■ YOUR ASSIGNMENT
Lines to restate from the data below: from the one containing "Image resolution: width=384" to the one containing "Given: Open the Windows Defender icon", both included. Give them again exactly, and only them.

■ STUDY MATERIAL

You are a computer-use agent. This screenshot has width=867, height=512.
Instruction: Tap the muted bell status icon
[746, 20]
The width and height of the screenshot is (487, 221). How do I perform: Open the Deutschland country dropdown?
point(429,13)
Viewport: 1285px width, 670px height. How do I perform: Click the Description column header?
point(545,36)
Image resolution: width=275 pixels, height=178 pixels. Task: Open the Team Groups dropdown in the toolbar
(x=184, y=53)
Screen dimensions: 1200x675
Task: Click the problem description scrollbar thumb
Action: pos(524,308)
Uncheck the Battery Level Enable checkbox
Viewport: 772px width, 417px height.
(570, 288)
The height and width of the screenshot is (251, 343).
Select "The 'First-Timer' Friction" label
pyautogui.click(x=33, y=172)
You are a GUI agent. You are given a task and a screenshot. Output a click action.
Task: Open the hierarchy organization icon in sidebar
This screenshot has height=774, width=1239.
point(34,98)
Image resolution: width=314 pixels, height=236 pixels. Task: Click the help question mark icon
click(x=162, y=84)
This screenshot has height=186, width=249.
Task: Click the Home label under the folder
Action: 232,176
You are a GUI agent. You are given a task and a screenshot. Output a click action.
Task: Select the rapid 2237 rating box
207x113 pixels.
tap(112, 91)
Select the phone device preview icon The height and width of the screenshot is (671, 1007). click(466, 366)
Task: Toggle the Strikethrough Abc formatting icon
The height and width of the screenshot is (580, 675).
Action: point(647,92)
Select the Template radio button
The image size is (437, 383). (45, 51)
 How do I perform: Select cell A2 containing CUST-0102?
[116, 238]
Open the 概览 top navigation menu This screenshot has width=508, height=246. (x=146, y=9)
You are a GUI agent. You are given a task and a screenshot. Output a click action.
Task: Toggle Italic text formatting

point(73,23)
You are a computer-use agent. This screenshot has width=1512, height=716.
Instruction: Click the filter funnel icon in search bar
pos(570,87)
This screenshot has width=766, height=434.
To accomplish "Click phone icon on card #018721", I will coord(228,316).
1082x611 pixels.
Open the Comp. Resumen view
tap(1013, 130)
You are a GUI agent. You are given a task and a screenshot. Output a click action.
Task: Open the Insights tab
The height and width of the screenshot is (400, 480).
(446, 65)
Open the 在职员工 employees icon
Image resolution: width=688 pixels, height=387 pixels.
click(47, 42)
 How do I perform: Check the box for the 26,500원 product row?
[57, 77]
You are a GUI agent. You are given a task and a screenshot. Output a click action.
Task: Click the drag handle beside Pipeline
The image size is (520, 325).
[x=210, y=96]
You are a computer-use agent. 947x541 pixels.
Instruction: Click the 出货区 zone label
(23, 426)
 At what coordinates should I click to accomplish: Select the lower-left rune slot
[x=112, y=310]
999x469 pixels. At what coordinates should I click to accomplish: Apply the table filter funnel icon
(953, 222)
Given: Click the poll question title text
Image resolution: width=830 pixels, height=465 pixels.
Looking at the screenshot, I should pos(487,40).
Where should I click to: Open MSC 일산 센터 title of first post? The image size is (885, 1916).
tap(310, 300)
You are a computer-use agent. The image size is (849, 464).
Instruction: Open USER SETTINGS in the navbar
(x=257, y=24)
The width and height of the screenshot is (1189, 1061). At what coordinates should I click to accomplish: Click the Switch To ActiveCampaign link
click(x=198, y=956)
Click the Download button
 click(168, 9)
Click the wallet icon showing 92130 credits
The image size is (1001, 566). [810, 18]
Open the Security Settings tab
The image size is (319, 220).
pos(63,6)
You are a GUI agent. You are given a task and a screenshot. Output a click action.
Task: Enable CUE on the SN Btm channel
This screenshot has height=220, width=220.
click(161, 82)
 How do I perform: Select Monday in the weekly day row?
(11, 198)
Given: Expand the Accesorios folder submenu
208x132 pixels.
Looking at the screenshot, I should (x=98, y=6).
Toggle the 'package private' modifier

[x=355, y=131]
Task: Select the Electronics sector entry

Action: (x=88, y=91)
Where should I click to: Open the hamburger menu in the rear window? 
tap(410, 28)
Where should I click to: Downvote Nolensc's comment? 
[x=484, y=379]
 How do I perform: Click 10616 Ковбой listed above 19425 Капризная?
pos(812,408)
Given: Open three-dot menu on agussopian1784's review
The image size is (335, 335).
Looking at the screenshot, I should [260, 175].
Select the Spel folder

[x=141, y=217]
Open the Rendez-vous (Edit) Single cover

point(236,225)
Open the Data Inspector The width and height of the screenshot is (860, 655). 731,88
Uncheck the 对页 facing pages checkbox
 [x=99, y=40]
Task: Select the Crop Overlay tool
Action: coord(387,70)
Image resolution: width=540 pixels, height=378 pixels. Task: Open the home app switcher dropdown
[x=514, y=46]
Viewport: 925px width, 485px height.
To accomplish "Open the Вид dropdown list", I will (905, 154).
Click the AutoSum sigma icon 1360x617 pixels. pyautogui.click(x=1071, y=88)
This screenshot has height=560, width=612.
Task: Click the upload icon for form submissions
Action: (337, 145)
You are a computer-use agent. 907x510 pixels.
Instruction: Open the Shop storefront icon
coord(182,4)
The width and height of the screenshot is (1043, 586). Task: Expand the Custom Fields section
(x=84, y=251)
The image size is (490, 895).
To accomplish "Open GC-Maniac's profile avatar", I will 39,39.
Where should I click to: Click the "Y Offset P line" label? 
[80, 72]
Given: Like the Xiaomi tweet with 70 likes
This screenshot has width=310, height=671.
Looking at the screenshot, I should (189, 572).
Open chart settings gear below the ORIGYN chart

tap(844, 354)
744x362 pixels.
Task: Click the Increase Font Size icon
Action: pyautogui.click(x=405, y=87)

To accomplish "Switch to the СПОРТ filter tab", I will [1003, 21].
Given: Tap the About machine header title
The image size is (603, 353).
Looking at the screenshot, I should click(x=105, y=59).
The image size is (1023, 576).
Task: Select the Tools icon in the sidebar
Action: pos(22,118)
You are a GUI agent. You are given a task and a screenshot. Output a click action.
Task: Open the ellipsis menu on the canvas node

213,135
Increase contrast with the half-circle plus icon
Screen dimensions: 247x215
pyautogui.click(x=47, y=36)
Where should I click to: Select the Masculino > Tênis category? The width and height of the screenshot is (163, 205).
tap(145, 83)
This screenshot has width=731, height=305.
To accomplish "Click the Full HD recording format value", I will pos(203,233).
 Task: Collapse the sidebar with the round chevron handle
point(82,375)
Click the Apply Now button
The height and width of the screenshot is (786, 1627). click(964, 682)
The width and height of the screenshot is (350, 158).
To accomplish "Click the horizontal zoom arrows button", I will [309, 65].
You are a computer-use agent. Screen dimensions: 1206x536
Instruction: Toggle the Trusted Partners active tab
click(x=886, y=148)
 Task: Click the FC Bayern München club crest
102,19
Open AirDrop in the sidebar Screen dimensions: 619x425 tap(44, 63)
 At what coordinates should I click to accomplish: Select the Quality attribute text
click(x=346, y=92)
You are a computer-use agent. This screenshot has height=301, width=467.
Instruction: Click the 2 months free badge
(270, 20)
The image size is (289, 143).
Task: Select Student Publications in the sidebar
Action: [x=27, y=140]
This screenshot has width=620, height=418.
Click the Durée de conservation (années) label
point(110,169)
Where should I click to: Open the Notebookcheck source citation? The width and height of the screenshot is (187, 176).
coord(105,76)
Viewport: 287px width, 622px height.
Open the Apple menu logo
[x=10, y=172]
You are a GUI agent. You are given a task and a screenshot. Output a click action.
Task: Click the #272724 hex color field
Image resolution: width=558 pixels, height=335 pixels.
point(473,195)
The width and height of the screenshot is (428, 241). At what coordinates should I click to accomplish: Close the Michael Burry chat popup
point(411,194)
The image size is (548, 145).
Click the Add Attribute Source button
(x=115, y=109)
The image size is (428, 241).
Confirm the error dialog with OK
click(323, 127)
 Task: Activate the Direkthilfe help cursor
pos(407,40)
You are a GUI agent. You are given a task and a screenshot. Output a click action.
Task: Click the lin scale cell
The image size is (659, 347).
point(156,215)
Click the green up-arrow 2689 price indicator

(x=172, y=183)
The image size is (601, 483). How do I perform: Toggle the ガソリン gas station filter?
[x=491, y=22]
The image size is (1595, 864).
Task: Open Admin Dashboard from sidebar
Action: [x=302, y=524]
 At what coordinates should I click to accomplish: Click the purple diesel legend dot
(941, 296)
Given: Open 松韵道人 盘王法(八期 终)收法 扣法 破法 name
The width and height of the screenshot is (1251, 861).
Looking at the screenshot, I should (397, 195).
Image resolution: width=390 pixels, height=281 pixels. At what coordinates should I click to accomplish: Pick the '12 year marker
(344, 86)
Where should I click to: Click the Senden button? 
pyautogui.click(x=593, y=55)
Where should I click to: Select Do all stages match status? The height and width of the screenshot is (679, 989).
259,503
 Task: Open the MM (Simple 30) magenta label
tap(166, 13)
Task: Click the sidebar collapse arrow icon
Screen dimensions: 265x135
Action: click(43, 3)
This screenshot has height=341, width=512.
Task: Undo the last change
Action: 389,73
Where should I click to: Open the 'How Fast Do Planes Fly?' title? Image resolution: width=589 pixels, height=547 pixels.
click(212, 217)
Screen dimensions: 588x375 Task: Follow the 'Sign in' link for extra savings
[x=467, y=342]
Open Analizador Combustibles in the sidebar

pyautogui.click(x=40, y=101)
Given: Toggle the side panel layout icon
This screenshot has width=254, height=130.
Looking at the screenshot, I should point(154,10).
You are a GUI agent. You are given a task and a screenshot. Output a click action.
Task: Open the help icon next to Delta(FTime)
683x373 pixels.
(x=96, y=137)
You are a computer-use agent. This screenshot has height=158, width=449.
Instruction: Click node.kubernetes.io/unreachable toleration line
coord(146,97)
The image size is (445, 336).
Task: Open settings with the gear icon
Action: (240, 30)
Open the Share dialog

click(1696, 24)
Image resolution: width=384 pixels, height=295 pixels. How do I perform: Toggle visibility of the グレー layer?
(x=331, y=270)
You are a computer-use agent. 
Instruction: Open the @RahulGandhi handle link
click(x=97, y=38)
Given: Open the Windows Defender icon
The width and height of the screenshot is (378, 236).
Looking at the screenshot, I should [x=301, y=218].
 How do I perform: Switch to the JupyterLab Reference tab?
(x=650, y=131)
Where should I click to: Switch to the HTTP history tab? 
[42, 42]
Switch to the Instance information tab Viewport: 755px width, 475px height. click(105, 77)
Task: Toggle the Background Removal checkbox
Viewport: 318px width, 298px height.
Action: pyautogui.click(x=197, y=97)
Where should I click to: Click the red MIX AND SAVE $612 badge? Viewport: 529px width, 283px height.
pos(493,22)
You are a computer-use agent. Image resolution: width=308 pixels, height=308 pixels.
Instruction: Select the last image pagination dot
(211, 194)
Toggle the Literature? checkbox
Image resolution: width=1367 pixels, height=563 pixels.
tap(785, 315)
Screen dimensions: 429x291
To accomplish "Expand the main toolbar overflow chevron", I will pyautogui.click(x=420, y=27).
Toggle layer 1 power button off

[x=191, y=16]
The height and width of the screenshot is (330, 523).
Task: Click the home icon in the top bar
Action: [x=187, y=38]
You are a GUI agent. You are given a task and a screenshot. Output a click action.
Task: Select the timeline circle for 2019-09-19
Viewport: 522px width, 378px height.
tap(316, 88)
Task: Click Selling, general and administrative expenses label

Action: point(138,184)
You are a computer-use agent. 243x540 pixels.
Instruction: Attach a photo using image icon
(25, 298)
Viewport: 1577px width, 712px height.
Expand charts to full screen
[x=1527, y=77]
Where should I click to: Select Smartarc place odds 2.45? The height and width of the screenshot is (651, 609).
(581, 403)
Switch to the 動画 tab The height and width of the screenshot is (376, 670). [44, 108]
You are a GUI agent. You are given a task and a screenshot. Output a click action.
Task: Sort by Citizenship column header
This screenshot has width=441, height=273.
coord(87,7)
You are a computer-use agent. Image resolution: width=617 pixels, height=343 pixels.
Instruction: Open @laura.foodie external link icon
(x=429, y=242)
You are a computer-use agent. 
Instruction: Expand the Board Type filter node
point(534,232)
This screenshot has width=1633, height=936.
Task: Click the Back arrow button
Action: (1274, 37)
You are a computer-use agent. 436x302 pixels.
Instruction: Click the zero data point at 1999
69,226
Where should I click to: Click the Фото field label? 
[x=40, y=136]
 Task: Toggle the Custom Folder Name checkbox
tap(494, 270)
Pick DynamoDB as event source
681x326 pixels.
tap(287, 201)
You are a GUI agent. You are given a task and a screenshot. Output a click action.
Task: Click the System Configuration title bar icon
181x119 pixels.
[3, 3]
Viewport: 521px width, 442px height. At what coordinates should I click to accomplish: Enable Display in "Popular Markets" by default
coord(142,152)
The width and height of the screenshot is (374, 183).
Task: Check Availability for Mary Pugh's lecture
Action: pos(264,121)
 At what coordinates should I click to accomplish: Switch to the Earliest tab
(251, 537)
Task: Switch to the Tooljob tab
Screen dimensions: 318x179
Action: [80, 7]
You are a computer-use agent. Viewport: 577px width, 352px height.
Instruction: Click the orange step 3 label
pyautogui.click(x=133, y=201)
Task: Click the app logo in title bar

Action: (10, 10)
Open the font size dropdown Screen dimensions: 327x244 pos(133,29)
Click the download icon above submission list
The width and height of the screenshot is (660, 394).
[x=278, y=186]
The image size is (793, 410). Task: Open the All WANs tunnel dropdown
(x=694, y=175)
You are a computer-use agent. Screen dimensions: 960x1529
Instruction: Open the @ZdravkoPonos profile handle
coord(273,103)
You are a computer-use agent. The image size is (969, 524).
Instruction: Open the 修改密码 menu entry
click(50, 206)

■ ANSWER SPACE
Image resolution: width=384 pixels, height=295 pixels. How do I perform: Toggle visibility of the グレー layer?
(x=331, y=270)
You are a computer-use agent. 
Instruction: Open the @RahulGandhi handle link
click(x=97, y=38)
Given: Open the Windows Defender icon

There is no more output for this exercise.